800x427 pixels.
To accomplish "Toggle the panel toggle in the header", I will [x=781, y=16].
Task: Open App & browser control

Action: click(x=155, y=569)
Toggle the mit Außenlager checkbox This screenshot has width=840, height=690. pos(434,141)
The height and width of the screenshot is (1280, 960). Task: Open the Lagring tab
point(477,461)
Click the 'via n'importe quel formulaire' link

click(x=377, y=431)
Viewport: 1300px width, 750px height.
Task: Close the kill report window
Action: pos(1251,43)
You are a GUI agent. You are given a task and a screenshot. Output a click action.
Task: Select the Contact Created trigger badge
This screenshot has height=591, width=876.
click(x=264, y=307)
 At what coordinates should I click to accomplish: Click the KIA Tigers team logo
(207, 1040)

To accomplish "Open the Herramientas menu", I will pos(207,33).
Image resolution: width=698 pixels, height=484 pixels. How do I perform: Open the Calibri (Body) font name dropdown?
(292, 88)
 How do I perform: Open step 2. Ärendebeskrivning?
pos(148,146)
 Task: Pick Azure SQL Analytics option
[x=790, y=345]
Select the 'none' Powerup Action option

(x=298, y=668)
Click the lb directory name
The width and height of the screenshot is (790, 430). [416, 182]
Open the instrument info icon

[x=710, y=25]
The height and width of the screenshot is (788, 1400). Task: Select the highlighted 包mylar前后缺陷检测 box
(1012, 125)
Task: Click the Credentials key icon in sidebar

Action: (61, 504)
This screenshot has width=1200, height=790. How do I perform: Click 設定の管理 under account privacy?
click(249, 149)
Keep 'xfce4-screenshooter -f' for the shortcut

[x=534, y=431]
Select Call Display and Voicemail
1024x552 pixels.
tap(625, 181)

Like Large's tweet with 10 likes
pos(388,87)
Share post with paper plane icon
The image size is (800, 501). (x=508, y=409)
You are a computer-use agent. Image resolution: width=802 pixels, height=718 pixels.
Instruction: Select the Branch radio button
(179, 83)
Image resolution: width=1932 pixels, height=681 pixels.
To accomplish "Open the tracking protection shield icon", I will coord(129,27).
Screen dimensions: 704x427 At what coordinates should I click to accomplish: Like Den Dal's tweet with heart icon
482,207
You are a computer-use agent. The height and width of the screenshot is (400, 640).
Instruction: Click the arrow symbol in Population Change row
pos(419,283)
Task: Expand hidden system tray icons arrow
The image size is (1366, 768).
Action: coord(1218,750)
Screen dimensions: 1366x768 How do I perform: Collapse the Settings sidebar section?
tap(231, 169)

+ + +

AIM OF THE TASK =>
I need exact copies of the lines from the one holding "Task: Expand hidden system tray icons arrow" through the end of the records above, and nothing beyond them.

REPLY =>
Task: Expand hidden system tray icons arrow
The image size is (1366, 768).
Action: coord(1218,750)
Screen dimensions: 1366x768 How do I perform: Collapse the Settings sidebar section?
tap(231, 169)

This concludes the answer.